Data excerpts

BEGIN

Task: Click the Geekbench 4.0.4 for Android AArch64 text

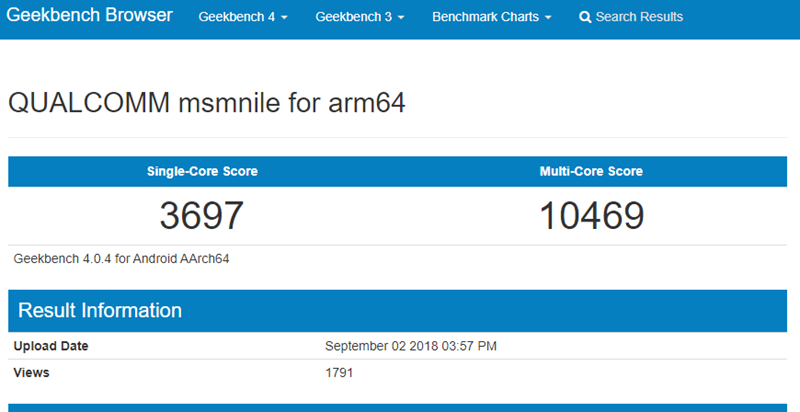Action: coord(122,259)
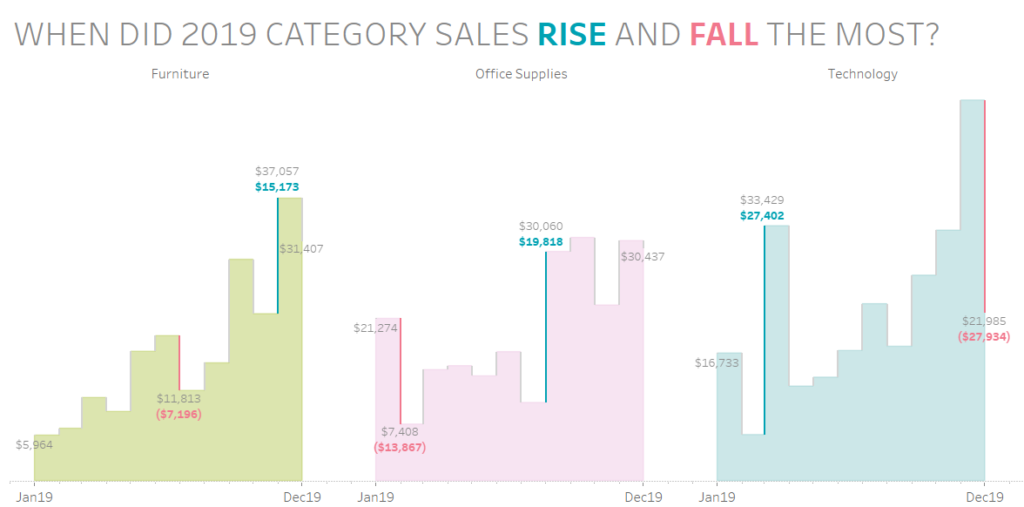
Task: Click the pink word FALL in the title
Action: click(x=724, y=36)
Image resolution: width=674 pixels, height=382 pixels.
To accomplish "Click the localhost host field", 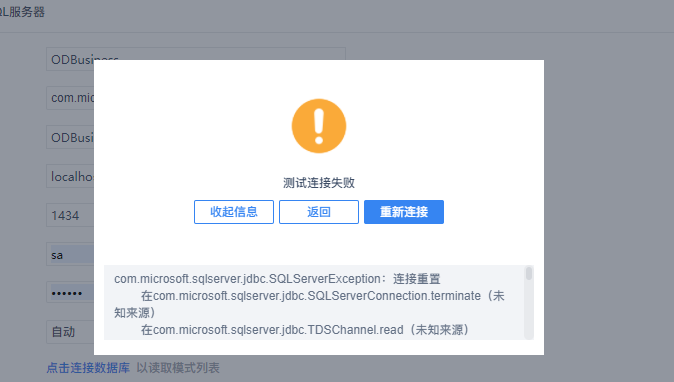I will coord(70,176).
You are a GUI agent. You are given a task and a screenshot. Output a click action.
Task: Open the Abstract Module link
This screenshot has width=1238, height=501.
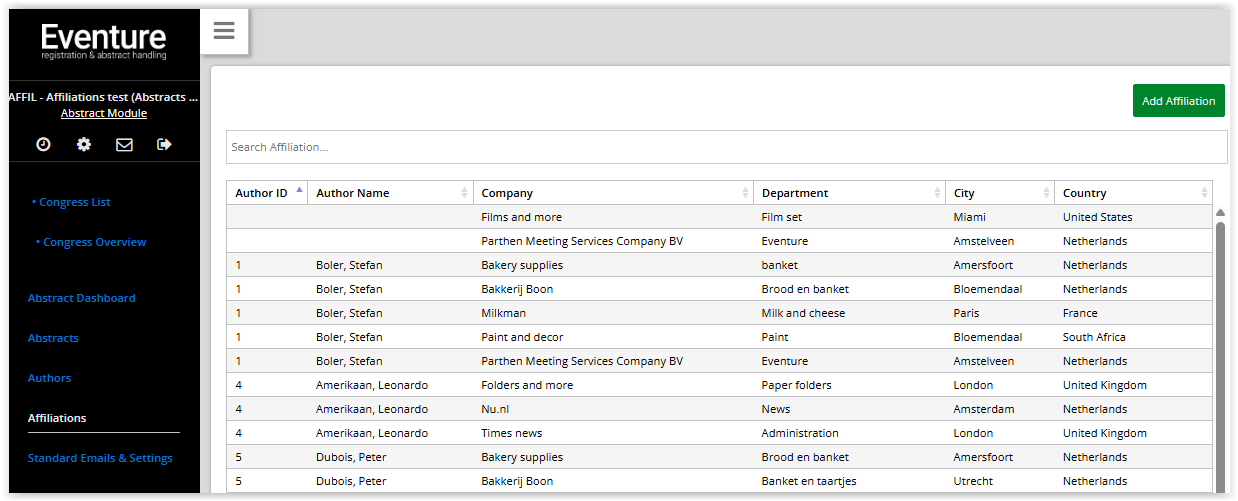click(104, 113)
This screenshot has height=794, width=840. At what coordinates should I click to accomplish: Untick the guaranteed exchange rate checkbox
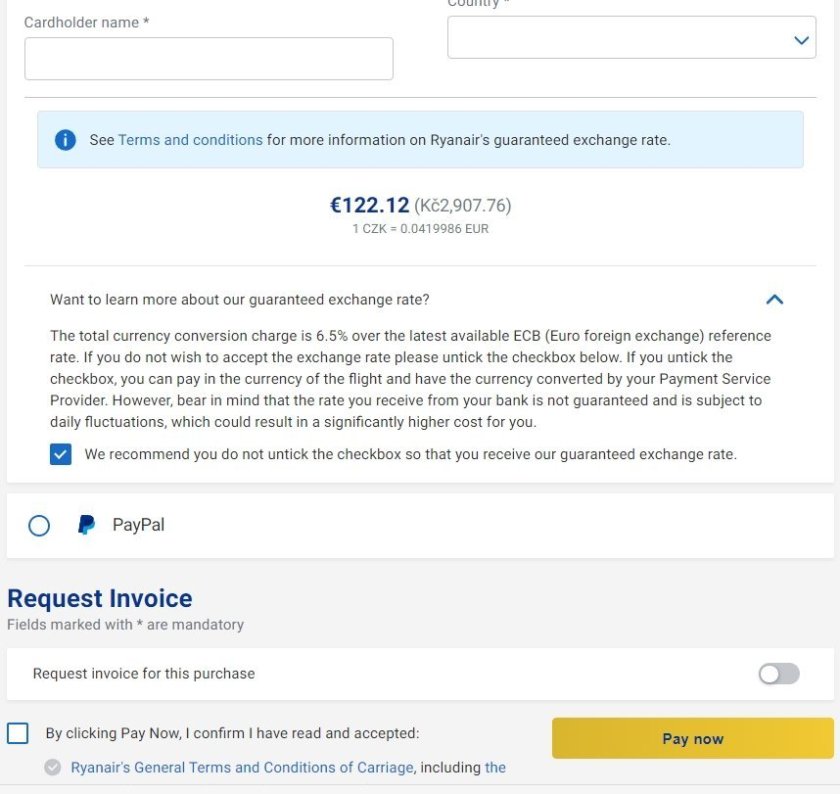61,454
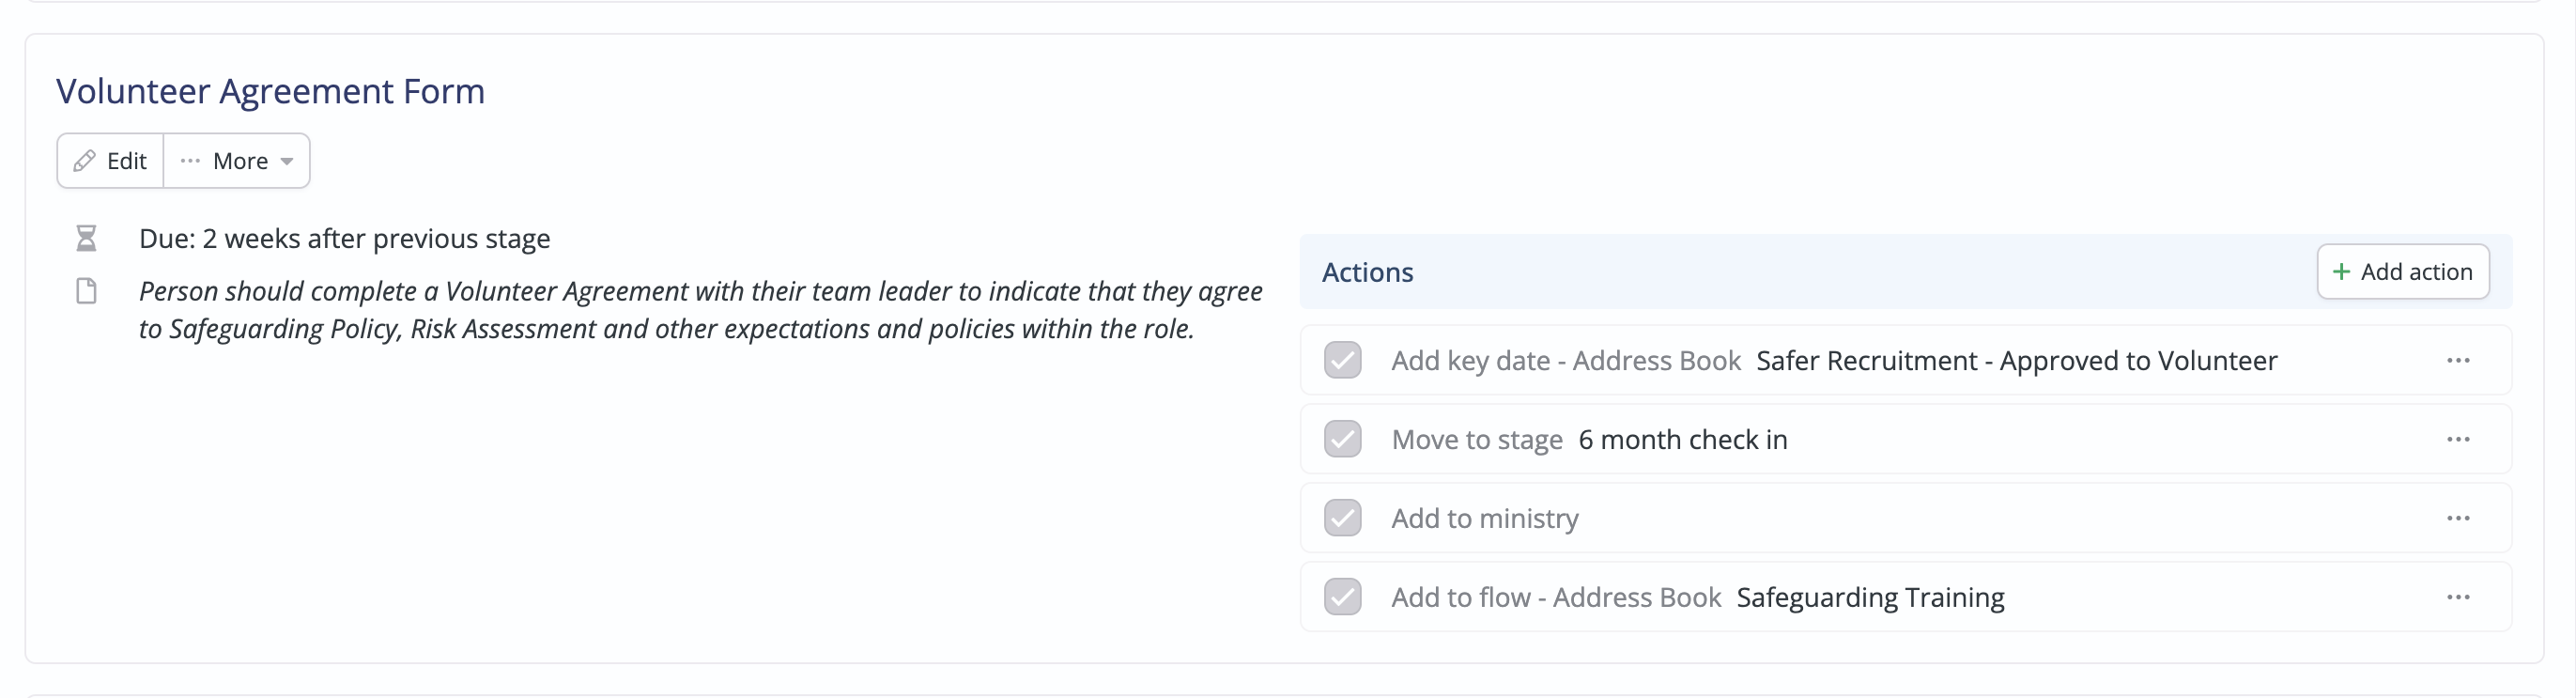
Task: Expand the More dropdown menu
Action: [x=237, y=161]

END

Give again, exactly as written, the lines from the one with "This screenshot has width=1238, height=501." through the last line of the entries above, but skip the pictures.

This screenshot has width=1238, height=501.
click(104, 113)
This screenshot has height=794, width=840. At what coordinates should I click to accomplish: Untick the guaranteed exchange rate checkbox
61,454
Task: Expand the More dropdown menu
Action: [x=237, y=161]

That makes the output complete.